Respect The Game And It Will Pay You Back






Every ballplayer hears the same thing from coaches throughout the beginning of the player’s career. If you respect the game, the game will pay you back. A small fraction of players makes the majors straight out of the draft.

Most make the big show after refining their skills for a few seasons in the minor leagues. A few bounce back and forth between the majors and minors before eventually sticking and finding their place.

Then there are the players that have enough talent to keep around, but not quite enough to make the jump to the majors. They’re the depth guys. They are uniquely talented in rare skills, but lacking in areas that would permit them to move forward.

They’re like singers that have the chops but sound like someone famous. Like, a talented painter whose works have the same attributes as a master but not the full complement. 

They possess an uncommon skill but are common as a player.

The player can hit, but can’t field or run. He can field like a vacuum cleaner, but can’t hit a lick. They can run like the wind but couldn’t hit the ball if you put it on a tee. There’s one aspect that they lack besides luck. A player that is valuable, invaluable, and without value at the same time. 

Take, for example, Henry Ramos of the Arizona Diamondbacks. A couple of nights ago, September 6th, Ramos got his first base hit, a single, in his first major league at-bat after 11 years spent in the minor leagues.

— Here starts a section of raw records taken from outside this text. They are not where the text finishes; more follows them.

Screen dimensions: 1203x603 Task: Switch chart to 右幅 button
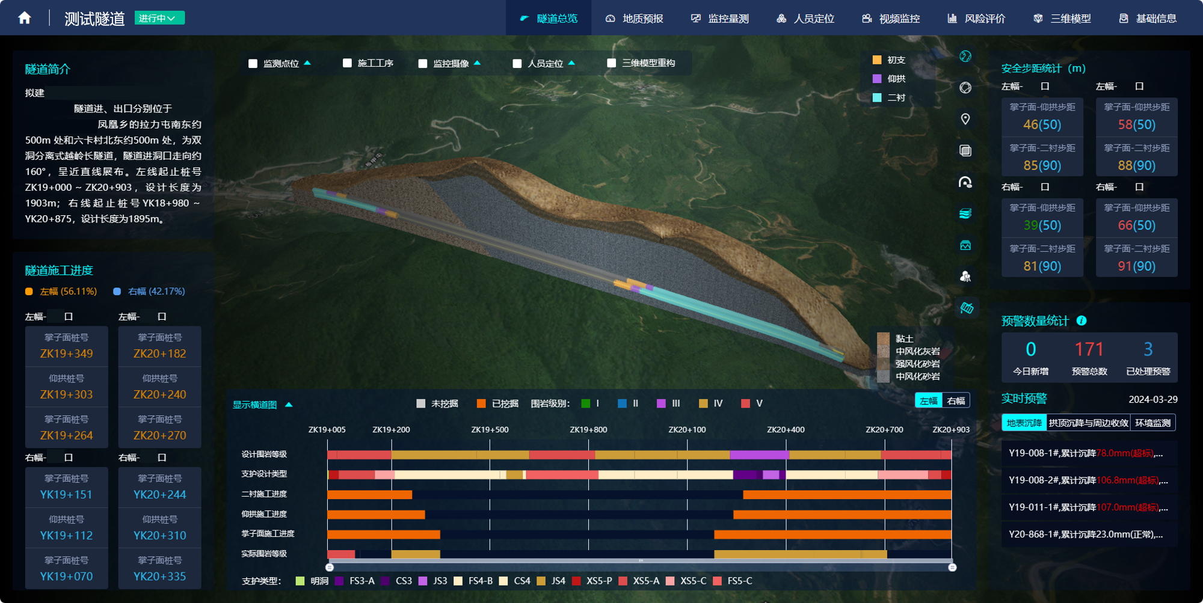(956, 401)
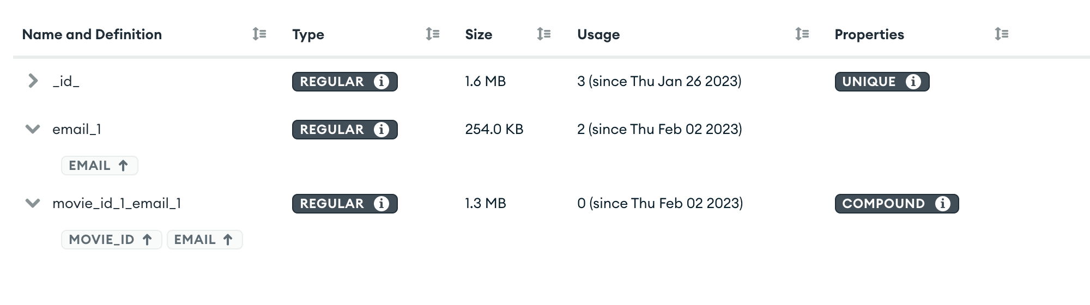Info icon for movie_id_1_email_1 REGULAR badge

[x=382, y=204]
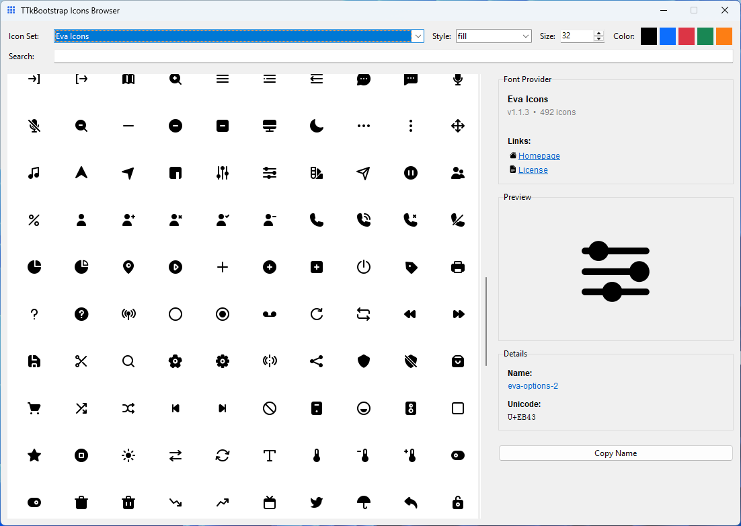Click the question mark circle icon
The image size is (741, 526).
pyautogui.click(x=81, y=314)
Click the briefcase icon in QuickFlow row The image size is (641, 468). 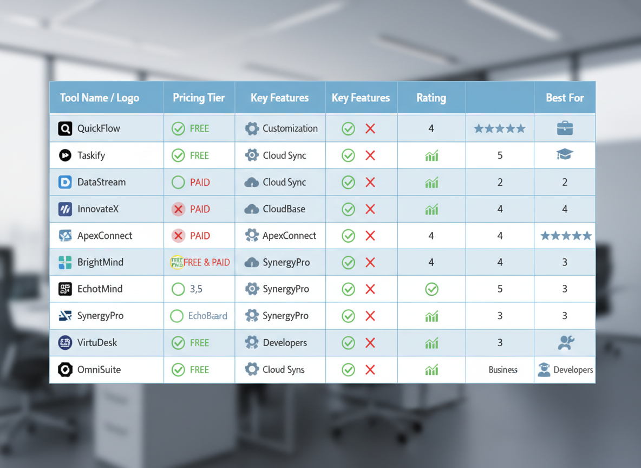pyautogui.click(x=565, y=128)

All his hopes, dreams, persistence, and hard work finally pay off in an instant. Nothing else mattered to him in that instant. It finally paid off. The one rush of elation and relief was worth it all. 

There are many stories like Henry Ramos in sports, but baseball stories are unique. Baseball is the only sport where players can dedicate their lives to it. There’s no time limit. If a player is lucky and has character, he can work until the team takes the uniform off for him.

It’s like one day you go to the office and your key doesn’t work anymore. Ballplayers will give it everything they have until they are involuntarily retired, like a thoroughbred racehorse. 

A Football career doesn’t last long. The player's body tells him it’s over. There is no minor league to fall back on. The same with basketball. When a player washes out of the NBA he goes overseas.

Hockey is the only sport that’s close to baseball for longevity, but the player still has to be uniquely talented to get clubs to call. If you respect the game.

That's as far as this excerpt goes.